ASSIGNMENT | Output the records. Match them exactly.

(Data excerpts)
-- -- --
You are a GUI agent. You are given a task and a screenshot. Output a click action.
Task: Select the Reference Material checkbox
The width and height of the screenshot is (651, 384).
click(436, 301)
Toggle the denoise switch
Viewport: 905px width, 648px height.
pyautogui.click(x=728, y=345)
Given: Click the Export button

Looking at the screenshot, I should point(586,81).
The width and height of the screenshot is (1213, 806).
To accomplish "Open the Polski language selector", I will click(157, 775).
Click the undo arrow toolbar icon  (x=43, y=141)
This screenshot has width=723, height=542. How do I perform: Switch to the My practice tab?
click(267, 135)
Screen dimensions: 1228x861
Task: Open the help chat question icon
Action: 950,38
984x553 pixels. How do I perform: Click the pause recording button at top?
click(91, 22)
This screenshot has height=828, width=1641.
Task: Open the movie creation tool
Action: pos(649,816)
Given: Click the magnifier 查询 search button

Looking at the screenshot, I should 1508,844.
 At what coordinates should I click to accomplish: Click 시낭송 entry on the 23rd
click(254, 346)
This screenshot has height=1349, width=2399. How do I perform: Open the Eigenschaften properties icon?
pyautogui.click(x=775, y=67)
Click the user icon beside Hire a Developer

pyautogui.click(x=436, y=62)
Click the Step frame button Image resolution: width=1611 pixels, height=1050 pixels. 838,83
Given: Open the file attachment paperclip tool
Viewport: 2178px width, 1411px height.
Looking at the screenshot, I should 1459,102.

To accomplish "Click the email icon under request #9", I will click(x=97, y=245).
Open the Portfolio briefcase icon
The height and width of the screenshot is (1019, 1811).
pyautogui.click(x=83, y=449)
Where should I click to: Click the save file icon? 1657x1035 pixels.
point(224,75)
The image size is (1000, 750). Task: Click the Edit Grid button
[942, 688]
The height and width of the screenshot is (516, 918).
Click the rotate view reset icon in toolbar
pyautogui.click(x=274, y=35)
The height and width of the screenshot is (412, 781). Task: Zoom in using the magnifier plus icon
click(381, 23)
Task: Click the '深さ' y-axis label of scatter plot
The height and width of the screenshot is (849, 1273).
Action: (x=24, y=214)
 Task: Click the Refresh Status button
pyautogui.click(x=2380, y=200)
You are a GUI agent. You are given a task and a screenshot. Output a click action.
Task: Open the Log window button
-- -- --
TASK OUTPUT |
You are a GUI agent. You are given a task and a screenshot. Output a click action.
Task: Select the Reference Material checkbox
The width and height of the screenshot is (651, 384).
click(436, 301)
Toggle the denoise switch
Viewport: 905px width, 648px height.
pyautogui.click(x=728, y=345)
Given: Click the Export button

Looking at the screenshot, I should point(586,81).
The width and height of the screenshot is (1213, 806).
To accomplish "Open the Polski language selector", I will click(157, 775).
Click the undo arrow toolbar icon  (x=43, y=141)
This screenshot has width=723, height=542. How do I perform: Switch to the My practice tab?
click(267, 135)
Screen dimensions: 1228x861
Task: Open the help chat question icon
Action: 950,38
984x553 pixels. How do I perform: Click the pause recording button at top?
click(91, 22)
This screenshot has height=828, width=1641.
Task: Open the movie creation tool
Action: pos(649,816)
Given: Click the magnifier 查询 search button

Looking at the screenshot, I should 1508,844.
 At what coordinates should I click to accomplish: Click 시낭송 entry on the 23rd
click(254, 346)
This screenshot has height=1349, width=2399. How do I perform: Open the Eigenschaften properties icon?
pyautogui.click(x=775, y=67)
Click the user icon beside Hire a Developer

pyautogui.click(x=436, y=62)
Click the Step frame button Image resolution: width=1611 pixels, height=1050 pixels. 838,83
Given: Open the file attachment paperclip tool
Viewport: 2178px width, 1411px height.
Looking at the screenshot, I should 1459,102.

To accomplish "Click the email icon under request #9", I will click(x=97, y=245).
Open the Portfolio briefcase icon
The height and width of the screenshot is (1019, 1811).
pyautogui.click(x=83, y=449)
Where should I click to: Click the save file icon? 1657x1035 pixels.
point(224,75)
The image size is (1000, 750). Task: Click the Edit Grid button
[942, 688]
The height and width of the screenshot is (516, 918).
Click the rotate view reset icon in toolbar
pyautogui.click(x=274, y=35)
The height and width of the screenshot is (412, 781). Task: Zoom in using the magnifier plus icon
click(381, 23)
Task: Click the '深さ' y-axis label of scatter plot
The height and width of the screenshot is (849, 1273).
Action: (x=24, y=214)
 Task: Click the Refresh Status button
pyautogui.click(x=2380, y=200)
You are a GUI agent. You are given a task and a screenshot. Output a click action.
Task: Open the Log window button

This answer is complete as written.